Idiom: To be light years ahead of
Context #1 – Becki and Sookie are talking about phones
Sookie: I really don’t know what to do. I’m so
tired!.
Becki: What happened?
Sookie: I’m
trying to talk my grandma into buying a new phone. Right now, she has one of
those old flip phones from like 10 years ago. She insists that she doesn’t want
anything different. I keep trying to tell her that the iphone is light years ahead of the flip phone and
that she will see how much easier it is with a smart phone.
Becki: She probably
doesn’t even know all the things the iphone can do. She can only make
calls on her phone, right?
Sookie: Well, calls and low quality pictures. Despite
all that, she says that she doesn’t want some fancy phone with functions that
are light years ahead of her flip
phone. She likes things just the way they are.
Context #2 – Deborah
is asking about Carl’s 6-year-old son
Deborah: So how is your son doing in first grade?
Carl: He is doing great. Actually, that’s the
problem.
Deborah: It’s a problem that he is doing great?
Carl: Yes. His teachers told me that he is really
smart and learns things really fast in class. She said he is light years ahead of his classmates.
Deborah: That doesn’t sound like a problem to me.
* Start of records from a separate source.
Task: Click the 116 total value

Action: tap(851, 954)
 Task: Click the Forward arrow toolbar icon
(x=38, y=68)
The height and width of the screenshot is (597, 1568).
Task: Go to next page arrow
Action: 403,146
Carl: Well, it is. Academically, he is light years ahead of the other
students, but socially he is six years old and needs to have friends his age to
play with.
Deborah: Oh, I see.
Carl: Now we have to decide whether to move him up
a grade or keep him in the same grade.
Meaning: The idiom “light years ahead of” means to be a long way ahead of someone or something in terms
of development or success. In context one, Sookie is trying to convince her
grandma to buy a phone that is light years ahead of (or much more developed than) her grandma’s flip phone. In context 2, Carl is worried about his son being
more advanced academically than his classmates because socially he wants his
son to be surrounded by children his own age.